Más de la mitad de los 2,5 millones de jóvenes menores de 30 años empleados tienen contratos temporales, según los últimos datos de la EPA de 2020. Uno de los medidores de la precariedad, la tasa de empleo a tiempo parcial no deseado, alcanza el 8,3% en España, duplicando así a la de sus socios comunitarios. Bajo este panorama, tiene sentido que toda esa generación que malvive a base de encargos en la gig economy (la cultura del bolo que ha proliferado en el capitalismo de plataformas auspiciado por Silicon Valley) se replantee su relación con el trabajo, lo demonice con despecho y busque alivio frente a la incertidumbre y autoexplotación en las terroríficas historias de empleos temporales que recogen cuentas como @hireme.jobs o @mierdajobs (7K de seguidores en Instagram), los finísimos memes críticos con la cultura laboral de @workingclassmilenials (10,1K), los montajes contra el tardocapitalismo de @neuraceleradísima (19K) o la mezcla de virtualidad, nihilismo y desafección de @ingratabergman (3K). Normalizada como válida la fórmula del entusiasmo como pilar que sostiene al precariado, la generación golpeada por dos crisis se ríe, qué remedio, ante un horizonte que ha normalizado lo de que con un solo trabajo soñado ni el alquiler se pueda pagar. Esa identificación con el desapego laboral no solo se lamenta, y celebra, en memes que apelan a lo de «No sé si estoy triste porque no produzco lo suficiente o no produzco lo suficiente porque estoy triste», también se piensa a la búsqueda de soluciones.
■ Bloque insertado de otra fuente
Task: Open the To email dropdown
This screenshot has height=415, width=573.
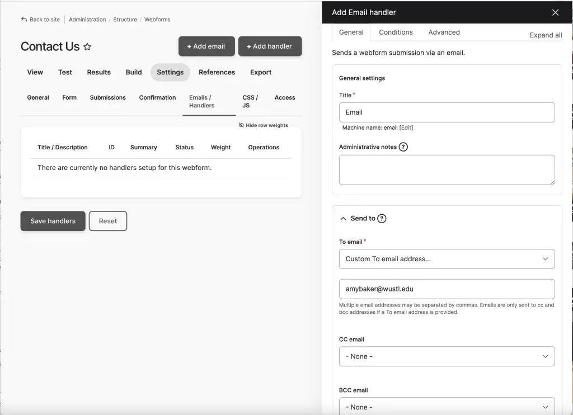Action: pos(447,259)
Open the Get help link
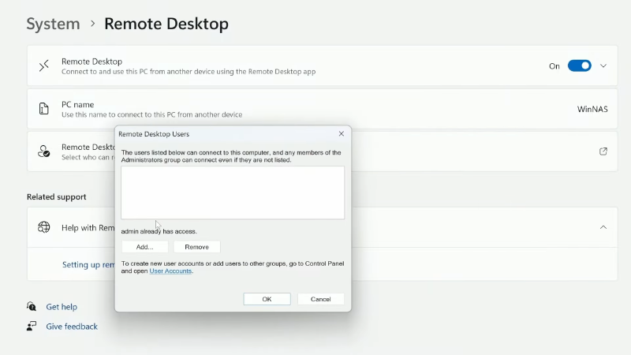This screenshot has height=355, width=631. coord(62,307)
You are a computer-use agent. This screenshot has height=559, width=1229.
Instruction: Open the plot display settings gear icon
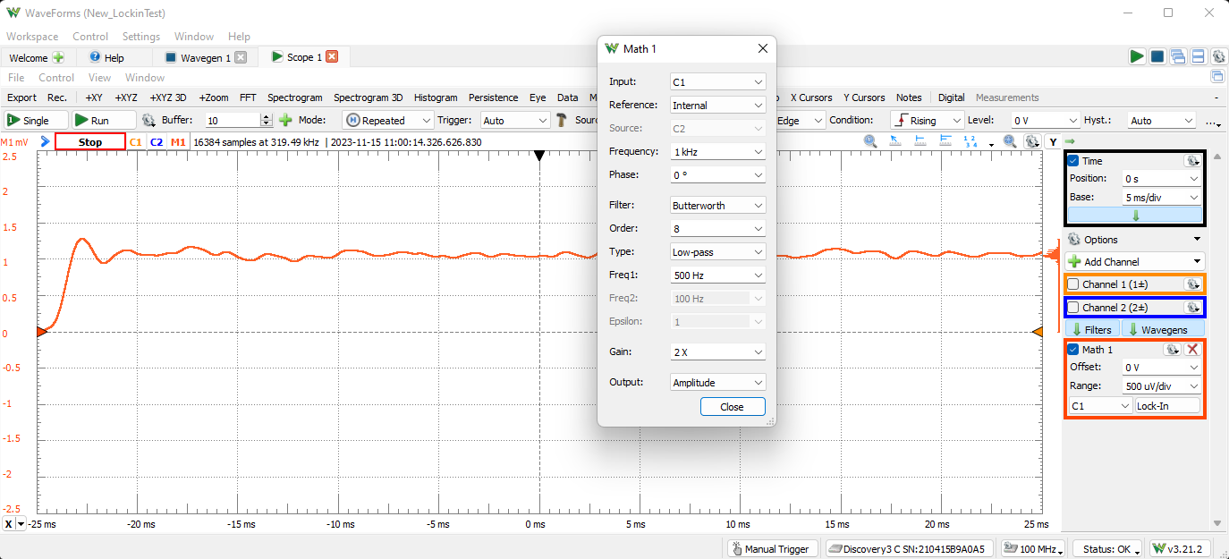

En la línea crítica de la antología Working Dead: Escenarios del Postrabajo (Ajuntament de Barcelona, 2019), diversos pensadores y académicos analizan en Hyperemployment – Post-work, Online Labour and Automation (Hiperempleo-postrabajo, trabajo online y automatización, editado en inglés por Nero y Aksiona) cómo esta fatiga interactúa con la pandemia, atrapándonos «en un hiperempleo endémico». La editorial Traficantes de sueños se suma al debate recuperando el texto que sentó las bases del pensamiento feminista como llave a una posible salvación: el ensayo El problema del trabajo, el texto que la catedrática de Género y Estudios Feministas en Duke, Kathi Weeks, escribió en 2011 donde buscaba respuestas a por qué trabajamos tanto tiempo y tan duramente y cómo la moral individual (y obligación ética colectiva) del trabajo debía encararse hacia dos hitos básicos que nos pueden reconciliar con él: la imposición de la renta básica universal y la reducción de jornada laboral. Dice Weeks que las enfermeras cobran poco porque para sostener este sistema necesitamos pagarles con la moneda de la heroicidad. También que el amor ha sido el empleo histórico de las mujeres, que el sistema invisibiliza el trabajo dentro del hogar de forma interesada aferrándose al ‘Te cuido porque te quiero’.
Ahora que conocemos la trampa de la devoción y sabemos que ni la fantasía irrealizable de la lotería o la especulación de los métodos FIRE nos salvarán del trabajo, no sorprende que sean líderes con perspectiva de género, como Jacinda Ardern, o pensadoras como Helen Hester las que planteen utopías realizables para todos como esa semana de cuatro días laborales para poner, al fin, nuestra propia vida, y no el trabajo, en el centro.